Penyelesaian sengketa terkait dengan kegiatan jurnalistik Penyiaran dilakukan oleh KPI sesuai dengan ketentuan peraturan perundang-undangan. 

Asosiasi Wartawan Media Online Republik Indonesia (AWARDENIN RI) memberi catatan kritis terhadap revisi UU Penyiaran, dalam daftar berikut:

Pertama, larangan terhadap penayangan eksklusif jurnalistik merupakan wujud keengganan pemerintah dalam melakukan pembenahan pada penyelenggaraan negara. Alih-alih memanfaatkan produk jurnalistik investigasi eksklusif sebagai sarana _check and balances_ bagi berlangsungnya kehidupan bernegara, pemerintah justru memilih untuk menutup kanal informasi tersebut. Hal ini bukan fenomena yang mencengangkan mengingat kultur pemerintahan Indonesia yang anti-kritik, tidak berorientasi pada perbaikan, dan enggan berpikir;

Kedua, larangan terhadap penayangan isi siaran dan konten siaran yang menyajikan perilaku lesbian homoseksual biseksual dan transgender merupakan wujud diskriminasi terhadap kelompok LGBTQ+, yang dapat semakin mempersempit ruang-ruang berekspresi sehingga melanggengkan budaya non-inklusif dalam kerja-kerja jurnalistik;

Ketiga, Pemerintah menggunakan kekuasaannya secara eksesif melalui pasal-pasal pemberangus demokrasi berdalih perlindungan terhadap penghinaan dan pencemaran nama baik yang semakin dilegitimasi melalui RUU Penyiaran. Alih-alih mempersempit ruang kriminalisasi bagi jurnalis maupun masyarakat pada umumnya, eksistensi pasal elastis ini justru semakin diperluas penggunaannya. 
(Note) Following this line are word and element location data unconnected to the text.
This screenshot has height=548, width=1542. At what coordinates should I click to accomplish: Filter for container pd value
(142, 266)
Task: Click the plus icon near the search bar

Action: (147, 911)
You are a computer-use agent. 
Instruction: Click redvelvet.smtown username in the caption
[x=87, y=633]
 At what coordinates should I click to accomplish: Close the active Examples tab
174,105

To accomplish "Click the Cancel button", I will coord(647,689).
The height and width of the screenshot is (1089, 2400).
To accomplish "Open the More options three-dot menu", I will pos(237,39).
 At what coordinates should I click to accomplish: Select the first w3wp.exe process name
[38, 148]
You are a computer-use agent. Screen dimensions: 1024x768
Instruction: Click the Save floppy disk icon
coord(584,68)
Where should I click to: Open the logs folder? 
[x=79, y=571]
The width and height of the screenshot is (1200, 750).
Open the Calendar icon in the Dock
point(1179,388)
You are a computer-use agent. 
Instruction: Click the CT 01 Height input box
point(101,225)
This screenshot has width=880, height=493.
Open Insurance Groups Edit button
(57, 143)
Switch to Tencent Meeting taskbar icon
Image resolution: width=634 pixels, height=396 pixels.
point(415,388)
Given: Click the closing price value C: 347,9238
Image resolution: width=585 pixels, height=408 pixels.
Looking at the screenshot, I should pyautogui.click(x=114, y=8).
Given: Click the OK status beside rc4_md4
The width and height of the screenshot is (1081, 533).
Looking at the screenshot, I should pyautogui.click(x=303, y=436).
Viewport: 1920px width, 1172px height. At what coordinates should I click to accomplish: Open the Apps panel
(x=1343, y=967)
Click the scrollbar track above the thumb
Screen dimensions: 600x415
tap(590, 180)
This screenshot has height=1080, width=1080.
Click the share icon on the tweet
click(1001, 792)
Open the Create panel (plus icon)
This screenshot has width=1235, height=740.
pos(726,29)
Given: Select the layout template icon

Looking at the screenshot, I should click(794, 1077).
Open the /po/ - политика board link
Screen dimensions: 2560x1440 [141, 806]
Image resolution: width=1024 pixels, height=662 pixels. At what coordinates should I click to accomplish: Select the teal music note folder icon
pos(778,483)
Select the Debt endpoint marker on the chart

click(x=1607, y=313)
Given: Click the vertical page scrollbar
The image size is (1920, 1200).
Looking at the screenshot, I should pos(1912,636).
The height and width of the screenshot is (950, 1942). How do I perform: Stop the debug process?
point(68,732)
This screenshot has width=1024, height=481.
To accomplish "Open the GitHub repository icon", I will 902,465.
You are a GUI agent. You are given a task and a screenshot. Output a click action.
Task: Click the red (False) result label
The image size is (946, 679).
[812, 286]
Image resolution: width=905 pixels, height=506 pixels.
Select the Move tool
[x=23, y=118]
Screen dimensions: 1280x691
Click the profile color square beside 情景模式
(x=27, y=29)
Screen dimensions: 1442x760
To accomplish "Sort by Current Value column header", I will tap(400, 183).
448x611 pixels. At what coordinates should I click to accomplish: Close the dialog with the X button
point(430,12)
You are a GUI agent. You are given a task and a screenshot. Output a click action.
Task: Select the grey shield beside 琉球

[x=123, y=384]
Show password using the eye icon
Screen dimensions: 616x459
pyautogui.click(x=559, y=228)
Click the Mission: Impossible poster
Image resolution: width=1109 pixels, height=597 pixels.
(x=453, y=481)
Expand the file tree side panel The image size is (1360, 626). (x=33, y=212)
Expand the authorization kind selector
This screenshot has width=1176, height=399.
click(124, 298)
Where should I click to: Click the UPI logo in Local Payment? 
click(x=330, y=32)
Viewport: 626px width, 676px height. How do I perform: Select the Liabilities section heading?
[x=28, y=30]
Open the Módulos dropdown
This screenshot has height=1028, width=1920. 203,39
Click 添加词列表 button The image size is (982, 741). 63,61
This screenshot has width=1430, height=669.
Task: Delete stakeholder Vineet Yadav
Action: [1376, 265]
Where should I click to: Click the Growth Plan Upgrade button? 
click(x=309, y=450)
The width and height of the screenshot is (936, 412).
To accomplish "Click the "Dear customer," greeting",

Keempat, Pemerintah berusaha mereduksi independensi Dewan Pers dan fungsi UU Pers. Pasal 8A huruf q juncto 42 ayat (1) dan (2) pada draf revisi UU Penyiaran menimbulkan tumpang tindih antara kewenangan KPI dengan kewenangan Dewan Pers. Pasal tersebut juga menghapus Kode Etik Jurnalistik dan UU Pers sebagai rujukan dalam menilai siaran-siaran produk jurnalistik, mengalihkan penilaian menggunakan P3 dan SIS. Hal ini dapat menimbulkan ketidakpastian hukum pada mekanisme penyelesaian sengketa pers. 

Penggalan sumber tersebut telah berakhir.